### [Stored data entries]
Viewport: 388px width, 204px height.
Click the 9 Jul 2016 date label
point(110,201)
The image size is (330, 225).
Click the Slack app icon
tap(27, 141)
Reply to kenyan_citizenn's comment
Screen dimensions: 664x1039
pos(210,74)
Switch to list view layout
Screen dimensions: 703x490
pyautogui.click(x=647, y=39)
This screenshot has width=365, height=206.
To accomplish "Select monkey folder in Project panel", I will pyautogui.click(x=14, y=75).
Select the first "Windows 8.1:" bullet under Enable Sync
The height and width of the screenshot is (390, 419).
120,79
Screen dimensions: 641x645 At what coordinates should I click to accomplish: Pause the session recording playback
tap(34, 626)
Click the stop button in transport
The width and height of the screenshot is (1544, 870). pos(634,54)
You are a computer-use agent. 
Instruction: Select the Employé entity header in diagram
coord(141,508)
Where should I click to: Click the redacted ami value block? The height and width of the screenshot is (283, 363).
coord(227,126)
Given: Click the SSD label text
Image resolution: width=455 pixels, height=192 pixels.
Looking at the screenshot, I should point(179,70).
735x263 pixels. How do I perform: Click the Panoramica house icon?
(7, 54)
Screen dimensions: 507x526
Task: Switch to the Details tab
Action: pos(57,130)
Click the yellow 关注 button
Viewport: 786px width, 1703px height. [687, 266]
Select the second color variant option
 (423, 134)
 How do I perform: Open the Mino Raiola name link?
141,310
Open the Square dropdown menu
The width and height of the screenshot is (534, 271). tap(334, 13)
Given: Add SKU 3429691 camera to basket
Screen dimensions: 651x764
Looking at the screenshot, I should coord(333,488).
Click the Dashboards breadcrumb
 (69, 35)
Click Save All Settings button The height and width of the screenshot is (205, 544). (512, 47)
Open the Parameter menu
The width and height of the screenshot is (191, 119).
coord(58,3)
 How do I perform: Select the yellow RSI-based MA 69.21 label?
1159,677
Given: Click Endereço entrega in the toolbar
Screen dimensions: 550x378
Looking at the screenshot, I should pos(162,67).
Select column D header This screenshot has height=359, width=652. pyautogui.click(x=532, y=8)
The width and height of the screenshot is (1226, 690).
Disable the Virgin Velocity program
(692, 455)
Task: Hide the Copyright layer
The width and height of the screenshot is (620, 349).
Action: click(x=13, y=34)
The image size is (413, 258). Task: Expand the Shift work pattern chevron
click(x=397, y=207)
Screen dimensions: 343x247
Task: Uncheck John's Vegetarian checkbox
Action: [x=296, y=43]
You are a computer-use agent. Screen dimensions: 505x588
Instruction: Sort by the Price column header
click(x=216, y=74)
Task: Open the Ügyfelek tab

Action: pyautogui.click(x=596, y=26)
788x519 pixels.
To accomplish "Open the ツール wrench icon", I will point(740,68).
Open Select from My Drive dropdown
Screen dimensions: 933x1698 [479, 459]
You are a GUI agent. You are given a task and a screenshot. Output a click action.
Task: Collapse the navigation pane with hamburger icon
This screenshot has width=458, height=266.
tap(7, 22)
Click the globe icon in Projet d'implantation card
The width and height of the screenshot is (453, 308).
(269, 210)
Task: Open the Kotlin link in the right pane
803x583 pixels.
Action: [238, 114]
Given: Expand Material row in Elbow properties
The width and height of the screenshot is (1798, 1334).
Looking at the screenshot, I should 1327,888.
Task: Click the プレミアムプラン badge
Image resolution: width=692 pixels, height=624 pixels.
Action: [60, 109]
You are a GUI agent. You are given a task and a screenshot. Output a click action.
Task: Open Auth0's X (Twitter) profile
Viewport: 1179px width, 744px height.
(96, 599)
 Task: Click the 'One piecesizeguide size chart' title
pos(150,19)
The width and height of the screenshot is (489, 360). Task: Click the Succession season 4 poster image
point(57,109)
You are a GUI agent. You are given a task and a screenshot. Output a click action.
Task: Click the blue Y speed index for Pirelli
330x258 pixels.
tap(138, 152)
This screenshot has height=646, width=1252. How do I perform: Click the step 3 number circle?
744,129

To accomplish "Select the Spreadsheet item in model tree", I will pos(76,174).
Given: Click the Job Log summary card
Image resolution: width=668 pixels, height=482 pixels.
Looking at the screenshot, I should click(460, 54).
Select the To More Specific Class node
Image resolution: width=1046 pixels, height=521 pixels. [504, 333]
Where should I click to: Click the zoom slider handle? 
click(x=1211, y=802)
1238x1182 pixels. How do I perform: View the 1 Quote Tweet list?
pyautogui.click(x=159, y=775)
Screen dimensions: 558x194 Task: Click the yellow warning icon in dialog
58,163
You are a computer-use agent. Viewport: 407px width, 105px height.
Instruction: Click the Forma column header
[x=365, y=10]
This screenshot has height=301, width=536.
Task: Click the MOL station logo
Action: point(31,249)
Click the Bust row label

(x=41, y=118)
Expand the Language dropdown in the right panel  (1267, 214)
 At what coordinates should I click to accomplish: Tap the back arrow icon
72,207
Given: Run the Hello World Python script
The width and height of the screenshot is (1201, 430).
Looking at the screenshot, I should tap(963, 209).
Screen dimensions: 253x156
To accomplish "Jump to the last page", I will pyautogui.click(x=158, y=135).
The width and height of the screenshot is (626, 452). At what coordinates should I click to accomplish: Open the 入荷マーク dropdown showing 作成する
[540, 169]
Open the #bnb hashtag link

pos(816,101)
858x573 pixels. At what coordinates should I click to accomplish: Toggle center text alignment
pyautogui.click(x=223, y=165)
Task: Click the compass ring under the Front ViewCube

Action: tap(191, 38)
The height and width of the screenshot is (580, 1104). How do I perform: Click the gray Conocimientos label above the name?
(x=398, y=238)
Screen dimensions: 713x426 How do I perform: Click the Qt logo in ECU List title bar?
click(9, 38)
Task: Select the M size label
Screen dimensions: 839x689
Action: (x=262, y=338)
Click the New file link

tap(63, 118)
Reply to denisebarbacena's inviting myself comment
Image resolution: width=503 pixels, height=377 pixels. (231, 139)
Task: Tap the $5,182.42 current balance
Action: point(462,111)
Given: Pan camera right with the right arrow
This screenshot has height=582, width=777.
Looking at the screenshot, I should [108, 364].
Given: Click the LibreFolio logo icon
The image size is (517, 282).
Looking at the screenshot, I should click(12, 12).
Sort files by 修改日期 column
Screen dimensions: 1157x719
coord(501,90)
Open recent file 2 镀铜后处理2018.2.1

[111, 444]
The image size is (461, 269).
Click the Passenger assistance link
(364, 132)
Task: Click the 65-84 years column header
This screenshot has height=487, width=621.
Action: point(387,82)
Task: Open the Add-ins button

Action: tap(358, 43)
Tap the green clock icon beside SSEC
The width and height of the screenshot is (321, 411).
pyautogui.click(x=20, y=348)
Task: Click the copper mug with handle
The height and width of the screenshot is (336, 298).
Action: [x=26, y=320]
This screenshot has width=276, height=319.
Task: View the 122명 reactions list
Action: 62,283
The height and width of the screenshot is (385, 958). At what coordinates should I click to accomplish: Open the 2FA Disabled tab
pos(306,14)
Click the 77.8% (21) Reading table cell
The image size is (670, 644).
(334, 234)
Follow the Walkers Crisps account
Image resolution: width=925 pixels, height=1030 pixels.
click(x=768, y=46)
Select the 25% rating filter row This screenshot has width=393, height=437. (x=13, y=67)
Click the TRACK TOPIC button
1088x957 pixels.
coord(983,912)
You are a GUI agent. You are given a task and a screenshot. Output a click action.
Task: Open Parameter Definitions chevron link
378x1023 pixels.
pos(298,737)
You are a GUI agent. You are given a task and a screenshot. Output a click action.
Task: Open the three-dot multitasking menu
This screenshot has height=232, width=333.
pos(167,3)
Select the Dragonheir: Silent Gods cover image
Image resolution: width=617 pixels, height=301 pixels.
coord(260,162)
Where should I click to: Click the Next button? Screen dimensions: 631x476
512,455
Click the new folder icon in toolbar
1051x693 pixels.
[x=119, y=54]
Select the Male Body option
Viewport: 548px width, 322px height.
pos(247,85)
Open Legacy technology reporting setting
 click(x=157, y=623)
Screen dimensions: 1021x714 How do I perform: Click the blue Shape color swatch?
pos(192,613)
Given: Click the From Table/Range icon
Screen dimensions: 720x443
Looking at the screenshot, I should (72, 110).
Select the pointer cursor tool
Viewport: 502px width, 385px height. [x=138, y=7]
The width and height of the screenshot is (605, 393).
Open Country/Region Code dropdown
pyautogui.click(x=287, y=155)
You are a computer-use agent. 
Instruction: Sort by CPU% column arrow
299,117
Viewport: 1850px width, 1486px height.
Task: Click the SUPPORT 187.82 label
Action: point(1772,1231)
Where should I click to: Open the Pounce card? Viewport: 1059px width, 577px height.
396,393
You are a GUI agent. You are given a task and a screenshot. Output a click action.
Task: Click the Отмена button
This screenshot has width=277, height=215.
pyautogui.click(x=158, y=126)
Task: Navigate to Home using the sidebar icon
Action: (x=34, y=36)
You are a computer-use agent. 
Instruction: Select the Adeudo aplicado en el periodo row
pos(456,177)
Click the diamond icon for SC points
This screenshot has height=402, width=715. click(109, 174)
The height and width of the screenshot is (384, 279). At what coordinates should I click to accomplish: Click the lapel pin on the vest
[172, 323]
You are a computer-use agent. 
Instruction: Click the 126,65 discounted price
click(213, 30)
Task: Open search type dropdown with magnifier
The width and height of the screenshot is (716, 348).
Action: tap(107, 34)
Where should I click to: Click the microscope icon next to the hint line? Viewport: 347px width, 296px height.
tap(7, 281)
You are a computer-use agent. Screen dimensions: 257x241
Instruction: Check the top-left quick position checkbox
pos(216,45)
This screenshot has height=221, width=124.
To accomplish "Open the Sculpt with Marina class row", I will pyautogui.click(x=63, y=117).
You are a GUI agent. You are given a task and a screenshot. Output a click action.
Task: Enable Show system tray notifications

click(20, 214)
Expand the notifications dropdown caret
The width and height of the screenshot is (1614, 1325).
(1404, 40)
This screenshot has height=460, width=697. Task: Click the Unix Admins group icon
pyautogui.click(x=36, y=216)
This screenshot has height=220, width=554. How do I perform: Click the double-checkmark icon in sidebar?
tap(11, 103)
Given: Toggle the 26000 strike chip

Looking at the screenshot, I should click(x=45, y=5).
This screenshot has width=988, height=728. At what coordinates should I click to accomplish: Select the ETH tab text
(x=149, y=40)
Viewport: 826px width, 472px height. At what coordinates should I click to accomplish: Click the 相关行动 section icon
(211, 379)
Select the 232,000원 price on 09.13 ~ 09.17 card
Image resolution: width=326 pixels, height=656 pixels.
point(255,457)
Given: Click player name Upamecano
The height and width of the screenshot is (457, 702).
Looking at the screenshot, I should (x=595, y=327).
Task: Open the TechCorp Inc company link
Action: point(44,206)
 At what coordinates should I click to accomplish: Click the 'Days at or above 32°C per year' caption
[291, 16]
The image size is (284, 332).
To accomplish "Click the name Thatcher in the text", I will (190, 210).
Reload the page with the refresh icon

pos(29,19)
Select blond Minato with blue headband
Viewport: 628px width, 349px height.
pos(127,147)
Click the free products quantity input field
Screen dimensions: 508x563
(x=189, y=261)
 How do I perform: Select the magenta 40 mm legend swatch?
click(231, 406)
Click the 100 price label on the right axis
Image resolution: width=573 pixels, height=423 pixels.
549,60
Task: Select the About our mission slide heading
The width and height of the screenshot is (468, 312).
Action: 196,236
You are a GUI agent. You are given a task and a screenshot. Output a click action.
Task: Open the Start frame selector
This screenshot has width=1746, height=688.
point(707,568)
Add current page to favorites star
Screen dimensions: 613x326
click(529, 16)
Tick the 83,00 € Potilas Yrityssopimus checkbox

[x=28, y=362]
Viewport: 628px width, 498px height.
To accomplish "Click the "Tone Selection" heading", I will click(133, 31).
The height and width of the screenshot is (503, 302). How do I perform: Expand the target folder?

### [TASK DIRECTIONS]
Your task is to return each line of the data above that contains the string "camera".

### [OUTPUT OF THE TASK]
Given: Add SKU 3429691 camera to basket
Given: Pan camera right with the right arrow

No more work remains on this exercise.